Integrated Agriculture Activity trains youth as spray service providers in Adamawa and Borno States…
The USAID-funded Feed-the-Future Nigeria Integrated Agriculture Activity (IAA) recently concluded the training of 30 youths as spray service providers (SSPs) in Adamawa and Borno States, in North-Eastern Nigeria. The first sessions of the training, which began in February, and held in Borno had 15 participants. The Adamawa Agriculture Development Investment Limited Farming Skills Acquisition Centre (AADIL/FSAC) hosted the concluding sessions, with 15 youths in attendance and facilitated by CropLife Nigeria (CLN).
The training aimed to equip participants with the relevant skills to become expert SSPs and provide them with income-generating opportunities through rendering of agrochemical spraying services to farmers in their area. The learning sessions are part of the youth empowerment program of the IAA project.
The trained SSPs, all male and between 20 and 30 years old, are mostly practicing farmers and graduates of different tertiary institutions. The participants came from seven implementing Local Government Areas (LGAs) in Adamawa and five implementing LGAs in Borno. Because of reproductive health hazards involved in spray services and the heavy weight of the full knapsack sprayer, the training did not involve women.
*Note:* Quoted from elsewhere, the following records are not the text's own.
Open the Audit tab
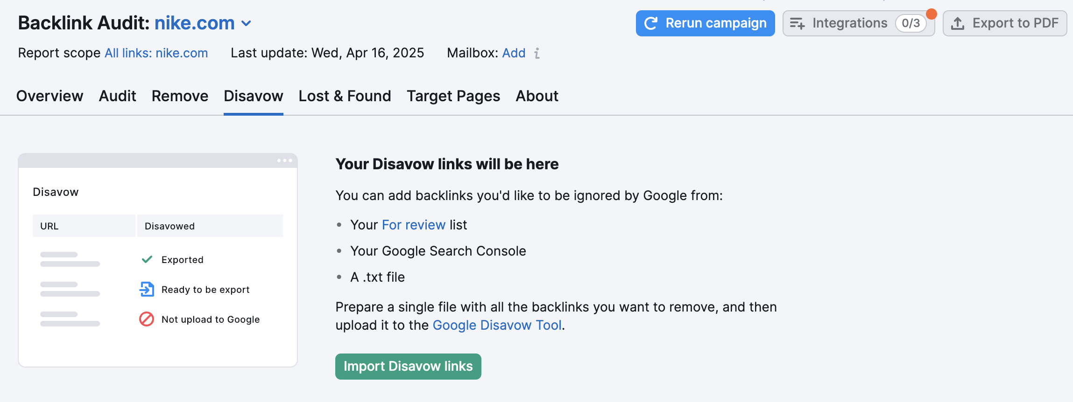Image resolution: width=1073 pixels, height=402 pixels. [117, 96]
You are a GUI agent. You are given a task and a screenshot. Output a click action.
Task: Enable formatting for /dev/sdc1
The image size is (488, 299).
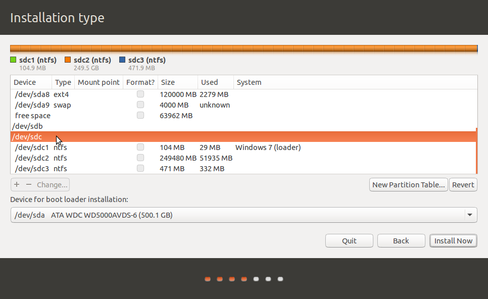tap(140, 146)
Participants received training on weed and pest management, pest scouting, types and formulation of pesticides, personal protective equipment (PPE), first aid, record keeping, entrepreneurship, and customer relations.
In his comments during the closing program, the Activity’s Deputy Chief of Party (DCoP), Kayode Faleti, congratulated participants on taking part in the training. He urged them to be safety conscious while handling the chemicals and ensure that they make judicious use of the skills and tools they received. Responding to the DCoP, a participant from Hong LGA, Evans Ishaku, thanked IITA and USAID for giving them the opportunity and empowering them with skills.
The IAA supported the participants with knapsack sprayers and complete PPEs, which included safety caps, protective eyewear, overalls, respirators, hand gloves, rain boots, and logbooks to commence their enterprise activities in the farming season.
…and holds training on infant and young child feeding
Optimal Infant and Young Child Feeding (IYCF) practices are very crucial to the growth, development, health, and survival of every child. The Nigeria Demographic and Health Survey (NDHS) found that IYCF practices in Nigeria remain unsatisfactory as there is a low rate of timely breastfeeding initiation (38%) and lower rates of exclusive breastfeeding for six months (13%). They also estimate that nearly 60% of all childhood deaths are due to underlying malnutrition, while the outbreak of the COVID-19 pandemic further exacerbates the problem of nutrition deficiency.
In efforts to improve participants’ nutritional status, the IAA, in collaboration with Adamawa State Primary Health Care Development Agency, recently conducted a 3-day training workshop on “Infant and young child feeding for Community Development Officers, Nutrition Focal Officers, and Social Workers” in Yola, the Adamawa State capital. The 21 participants (14 female and 7 male) were selected from seven implementing LGAs in the state. Facilitators took turns to explain why IYCF matters, especially with the COVID-19 pandemic and everyday situations that affect infant and young child feeding considering participants’ individual experiences and circumstances.
The training featured interactive sessions, such as group discussion and participation, practical sessions, illustrations, and PowerPoint presentations. The workshop also included role-playing on counseling using case studies, group work, demonstration, gallery, discussion, question and answer sessions, and buzz groups.
Participants learned how to breastfeed with proper positioning through practical demonstration while using a counseling card as a guide throughout the training. Also, the use of Mid-Upper Arm Circumference (MUAC) tape and its interpretation was demonstrated with IYCF data tools discussed in detail. The trainers also spoke about myths and misconceptions, women’s nutrition at different stages of life, feeding a sick child and when to take the child to the hospital, and other topics.
At the end of the workshop, participants developed their action plans to step down the IYCF training to participants in the LGAs they represent and use the knowledge gained themselves. The Activity conducted a post-test to confirm what they learned.